Only you set the output of it to seven decimal places, so regardless of the number will be shown the amount set after . , however, to control that the seven numeric characters is always shown regardless of the response, is not very usual .

For example:

a = -3.1700000000419095
b = 0

print('{0:.7f}'.format(a))

print('{0:.7f}'.format(b))

As a result of the code above, I get:

-3.1700000
0.0000000

Use the basics: "{0:. number of decimal places f}" format ( number )

>>>"{0:.2f}".format(1/7)
>>>'0,14'
>>>
>>>"{0:.5f}".format(1/2)
>>>'0.50000'

Transforms into a string and then trims it.

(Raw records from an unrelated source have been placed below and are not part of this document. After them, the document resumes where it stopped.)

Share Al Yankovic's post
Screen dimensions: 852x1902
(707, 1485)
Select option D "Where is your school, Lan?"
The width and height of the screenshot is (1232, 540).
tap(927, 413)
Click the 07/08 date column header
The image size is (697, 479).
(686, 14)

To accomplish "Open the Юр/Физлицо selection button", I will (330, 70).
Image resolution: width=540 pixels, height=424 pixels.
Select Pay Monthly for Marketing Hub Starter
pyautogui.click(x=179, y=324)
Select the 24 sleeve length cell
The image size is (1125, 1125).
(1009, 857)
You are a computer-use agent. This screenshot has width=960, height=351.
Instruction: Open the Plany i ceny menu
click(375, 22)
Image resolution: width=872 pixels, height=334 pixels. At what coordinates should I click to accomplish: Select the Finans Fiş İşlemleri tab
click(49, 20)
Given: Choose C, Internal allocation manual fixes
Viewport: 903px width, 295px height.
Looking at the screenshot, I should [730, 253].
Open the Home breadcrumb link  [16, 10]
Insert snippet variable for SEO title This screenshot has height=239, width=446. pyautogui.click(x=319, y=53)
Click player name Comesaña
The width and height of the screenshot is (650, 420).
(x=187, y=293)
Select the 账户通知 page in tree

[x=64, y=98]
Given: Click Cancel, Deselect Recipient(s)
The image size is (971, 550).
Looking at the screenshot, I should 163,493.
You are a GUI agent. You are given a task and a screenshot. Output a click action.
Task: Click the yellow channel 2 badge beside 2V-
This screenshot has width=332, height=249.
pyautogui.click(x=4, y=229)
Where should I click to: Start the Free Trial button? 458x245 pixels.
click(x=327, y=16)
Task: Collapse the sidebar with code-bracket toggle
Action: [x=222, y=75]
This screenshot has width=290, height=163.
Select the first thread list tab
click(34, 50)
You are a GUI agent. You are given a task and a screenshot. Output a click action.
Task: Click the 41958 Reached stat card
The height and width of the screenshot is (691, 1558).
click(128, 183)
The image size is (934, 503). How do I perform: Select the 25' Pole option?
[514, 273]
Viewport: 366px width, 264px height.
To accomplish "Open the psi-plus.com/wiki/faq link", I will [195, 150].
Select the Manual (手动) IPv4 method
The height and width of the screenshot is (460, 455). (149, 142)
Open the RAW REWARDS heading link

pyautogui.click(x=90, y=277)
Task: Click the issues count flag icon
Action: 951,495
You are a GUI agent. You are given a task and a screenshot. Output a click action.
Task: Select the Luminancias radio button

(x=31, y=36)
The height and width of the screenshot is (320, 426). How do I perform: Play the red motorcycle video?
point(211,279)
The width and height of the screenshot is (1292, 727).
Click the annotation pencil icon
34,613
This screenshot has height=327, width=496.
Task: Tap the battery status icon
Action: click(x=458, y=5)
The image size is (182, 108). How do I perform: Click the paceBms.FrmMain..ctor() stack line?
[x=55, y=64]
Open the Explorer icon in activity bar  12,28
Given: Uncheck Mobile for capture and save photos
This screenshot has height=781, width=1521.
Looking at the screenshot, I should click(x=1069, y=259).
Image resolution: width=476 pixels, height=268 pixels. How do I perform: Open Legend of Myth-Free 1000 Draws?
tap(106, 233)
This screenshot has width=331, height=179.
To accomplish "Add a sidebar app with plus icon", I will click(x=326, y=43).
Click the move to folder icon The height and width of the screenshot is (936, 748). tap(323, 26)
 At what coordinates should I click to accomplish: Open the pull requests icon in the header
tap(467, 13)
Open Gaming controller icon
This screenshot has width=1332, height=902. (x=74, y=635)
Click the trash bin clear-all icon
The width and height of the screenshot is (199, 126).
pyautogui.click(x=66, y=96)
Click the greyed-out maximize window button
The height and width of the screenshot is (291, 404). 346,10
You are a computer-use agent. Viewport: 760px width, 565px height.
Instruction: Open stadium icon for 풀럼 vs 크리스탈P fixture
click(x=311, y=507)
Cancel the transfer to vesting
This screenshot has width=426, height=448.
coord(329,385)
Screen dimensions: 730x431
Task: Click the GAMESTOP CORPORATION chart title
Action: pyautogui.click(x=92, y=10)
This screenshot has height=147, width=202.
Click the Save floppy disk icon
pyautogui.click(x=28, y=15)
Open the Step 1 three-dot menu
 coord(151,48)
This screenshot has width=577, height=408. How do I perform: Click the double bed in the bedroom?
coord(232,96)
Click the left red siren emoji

If the number is smaller than the size you want, fill in with leading zeros:

def numero_sete(numero):
    numero = float(numero)
    numero = str(numero)
    numero = numero[:7]
    numero = numero.ljust(7, '0')

    return numero

numero_sete(-3.1700000000419095)
'-3.1700'
numero_sete(0.01)
'0.01000'

def trunca_sete(num):
    return '%.7s' % (str(num).ljust(7, '0'))

trunca_sete(-3.1700000000419095)
'-3.1700'
trunca_sete(0.0)
'0.00000'
trunca_sete(1000.01)
'1000.01'
trunca_sete(1000.0199999)
'1000.01'

TL; DR

You can do this by calculating the size of the unit part, whether it is negative or not, and then round the number according to the previous numbers.

def num_to_7_char(num):
    if num == 0:
        return "0.00000"

    int_part = int(log10(abs(num))) + 1
    minus_part = int(num < 0)
    round_to = max(6 - int_part - minus_part, 0)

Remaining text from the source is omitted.